**Exercise prompt:** Collect each line in the listing below that contains the word "This". Letter case matters.

=== Provided information ===

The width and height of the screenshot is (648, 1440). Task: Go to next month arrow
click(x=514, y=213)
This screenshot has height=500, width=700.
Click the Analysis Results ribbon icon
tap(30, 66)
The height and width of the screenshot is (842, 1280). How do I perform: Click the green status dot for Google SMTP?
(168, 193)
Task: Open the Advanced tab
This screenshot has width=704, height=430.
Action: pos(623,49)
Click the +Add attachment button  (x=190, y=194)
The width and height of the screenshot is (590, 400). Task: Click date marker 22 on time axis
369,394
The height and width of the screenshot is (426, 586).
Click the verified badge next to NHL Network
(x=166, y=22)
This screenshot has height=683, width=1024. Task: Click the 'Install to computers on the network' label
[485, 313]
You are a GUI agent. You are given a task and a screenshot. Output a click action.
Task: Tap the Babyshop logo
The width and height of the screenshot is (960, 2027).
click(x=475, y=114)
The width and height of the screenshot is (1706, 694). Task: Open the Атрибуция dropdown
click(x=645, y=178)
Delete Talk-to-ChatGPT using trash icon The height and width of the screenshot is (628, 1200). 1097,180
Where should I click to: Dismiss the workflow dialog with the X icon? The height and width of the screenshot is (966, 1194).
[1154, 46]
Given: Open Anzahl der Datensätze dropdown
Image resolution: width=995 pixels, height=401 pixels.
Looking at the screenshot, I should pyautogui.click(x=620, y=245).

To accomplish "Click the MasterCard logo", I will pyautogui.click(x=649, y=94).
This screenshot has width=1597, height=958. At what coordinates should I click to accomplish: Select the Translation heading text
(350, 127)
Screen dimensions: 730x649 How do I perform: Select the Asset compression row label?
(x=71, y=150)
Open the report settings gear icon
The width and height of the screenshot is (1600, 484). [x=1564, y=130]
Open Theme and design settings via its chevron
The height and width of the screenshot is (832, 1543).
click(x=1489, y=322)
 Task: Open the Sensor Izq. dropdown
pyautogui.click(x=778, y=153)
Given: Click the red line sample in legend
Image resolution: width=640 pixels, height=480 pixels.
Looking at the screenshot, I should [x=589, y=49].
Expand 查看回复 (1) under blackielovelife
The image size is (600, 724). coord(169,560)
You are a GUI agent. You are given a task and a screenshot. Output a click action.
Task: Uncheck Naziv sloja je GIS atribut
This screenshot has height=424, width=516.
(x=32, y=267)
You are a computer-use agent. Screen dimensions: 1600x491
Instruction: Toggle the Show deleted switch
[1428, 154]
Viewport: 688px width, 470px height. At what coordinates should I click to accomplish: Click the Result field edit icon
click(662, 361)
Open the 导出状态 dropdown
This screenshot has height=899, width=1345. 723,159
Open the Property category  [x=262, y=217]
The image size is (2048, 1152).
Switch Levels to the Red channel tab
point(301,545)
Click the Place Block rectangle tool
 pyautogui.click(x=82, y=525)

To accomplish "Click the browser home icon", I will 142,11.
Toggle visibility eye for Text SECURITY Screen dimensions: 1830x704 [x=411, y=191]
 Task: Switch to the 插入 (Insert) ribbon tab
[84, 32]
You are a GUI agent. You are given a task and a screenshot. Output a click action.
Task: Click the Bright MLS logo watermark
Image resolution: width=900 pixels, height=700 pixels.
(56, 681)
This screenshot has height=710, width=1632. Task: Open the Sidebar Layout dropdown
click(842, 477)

===

**The solution:**
This screenshot has height=500, width=700.
This screenshot has width=704, height=430.
This screenshot has height=683, width=1024. Task: Click the 'Install to computers on the network' label
This screenshot has width=1597, height=958. At what coordinates should I click to accomplish: Select the Translation heading text
This screenshot has height=424, width=516.
This screenshot has height=899, width=1345. 723,159
This screenshot has height=710, width=1632. Task: Open the Sidebar Layout dropdown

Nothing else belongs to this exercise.